[BEGIN Raw data]
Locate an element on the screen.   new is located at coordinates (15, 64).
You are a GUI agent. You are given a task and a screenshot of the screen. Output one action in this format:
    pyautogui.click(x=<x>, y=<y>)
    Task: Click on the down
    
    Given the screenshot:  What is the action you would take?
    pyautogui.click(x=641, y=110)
[END Raw data]
(Task requirements)
Print each of the items above word for word, with nothing left out or changed.

(Full solution)
Locate an element on the screen.   new is located at coordinates (15, 64).
You are a GUI agent. You are given a task and a screenshot of the screen. Output one action in this format:
    pyautogui.click(x=<x>, y=<y>)
    Task: Click on the down
    
    Given the screenshot:  What is the action you would take?
    pyautogui.click(x=641, y=110)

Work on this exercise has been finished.